I have a Bank of America Mastercard. Any day now, I can proudly say, “had.”
The last straw, of course, was B of A’s decision to charge a fee for debit card transactions. C’mon! That’s just mean. So while the mega-financial institution recently rescinded this exploitive scheme, it’s still, “So long, baby!”
The switch-over was incredibly easy. I contacted Joe Grafton, head of LocalFirst, a Somerville-based agency urging all of us to, ahem, shop local, and asked him who issued credit cards around here.

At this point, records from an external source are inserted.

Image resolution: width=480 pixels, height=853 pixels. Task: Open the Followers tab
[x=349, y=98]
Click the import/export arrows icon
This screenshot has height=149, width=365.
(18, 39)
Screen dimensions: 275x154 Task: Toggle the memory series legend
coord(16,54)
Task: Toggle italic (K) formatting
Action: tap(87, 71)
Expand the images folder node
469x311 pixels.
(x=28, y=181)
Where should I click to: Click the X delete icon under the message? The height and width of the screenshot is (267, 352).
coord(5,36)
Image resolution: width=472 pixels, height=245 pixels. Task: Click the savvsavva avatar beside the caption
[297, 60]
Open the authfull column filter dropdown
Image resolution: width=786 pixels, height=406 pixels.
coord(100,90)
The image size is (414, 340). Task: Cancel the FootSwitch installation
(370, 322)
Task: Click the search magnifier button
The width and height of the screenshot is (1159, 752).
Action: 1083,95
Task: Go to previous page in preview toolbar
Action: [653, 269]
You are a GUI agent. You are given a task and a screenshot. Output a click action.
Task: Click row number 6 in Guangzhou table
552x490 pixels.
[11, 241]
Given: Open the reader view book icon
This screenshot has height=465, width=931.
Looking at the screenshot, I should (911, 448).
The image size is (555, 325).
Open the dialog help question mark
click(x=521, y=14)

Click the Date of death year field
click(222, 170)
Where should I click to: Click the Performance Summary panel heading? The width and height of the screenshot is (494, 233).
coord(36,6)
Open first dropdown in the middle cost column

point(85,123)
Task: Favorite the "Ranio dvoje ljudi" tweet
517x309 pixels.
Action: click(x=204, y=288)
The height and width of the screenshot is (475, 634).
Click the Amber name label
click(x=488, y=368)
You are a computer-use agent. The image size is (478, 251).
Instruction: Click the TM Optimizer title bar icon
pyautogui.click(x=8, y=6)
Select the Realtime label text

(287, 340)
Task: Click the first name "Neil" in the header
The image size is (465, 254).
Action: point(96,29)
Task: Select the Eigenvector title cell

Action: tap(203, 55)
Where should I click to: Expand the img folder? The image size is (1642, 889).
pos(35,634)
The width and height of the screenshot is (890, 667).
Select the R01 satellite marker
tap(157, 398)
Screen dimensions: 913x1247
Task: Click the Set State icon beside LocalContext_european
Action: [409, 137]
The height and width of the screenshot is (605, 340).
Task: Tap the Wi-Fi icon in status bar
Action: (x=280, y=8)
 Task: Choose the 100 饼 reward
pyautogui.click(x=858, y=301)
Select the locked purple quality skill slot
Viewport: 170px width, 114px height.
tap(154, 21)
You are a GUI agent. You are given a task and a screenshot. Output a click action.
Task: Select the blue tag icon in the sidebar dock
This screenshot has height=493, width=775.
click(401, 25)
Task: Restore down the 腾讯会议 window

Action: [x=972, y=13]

Answer: the CPCU Credit Union. Started in 1928, the Cambridge Portuguese Credit Union’s Somerville office is a couple of blocks from my house. (I’ve been using their ATM for years.)
For $25, I became a member so am now eligible for a no-annual-fee Visa.
A couple of days after I made the switch, a green and white Door 2 Door van—a free service for local seniors—drove past. Guess what was painted on the side of the van? Yup. An announcement that CPCU sponsored this most-needed service.
“We live in succession, in division, in parts, in particles.
Meantime within man is the soul of the whole; the wise silence; the universal beauty, to which every part and particle is equally related, the eternal ONE.
And this deep power in which we exist and whose beatitude is all accessible to us,
is not only self-sufficing and perfect in every hour, but the act of seeing and the thing seen, the seer and the spectacle,
the subject and the object, are one.
We see the world piece by piece, as the sun, the moon, the animal, the tree;
but the whole, of which these are shining parts, is the soul.”
—Ralph Waldo Emerson—
We’re all deeply interconnected: “Move the money.”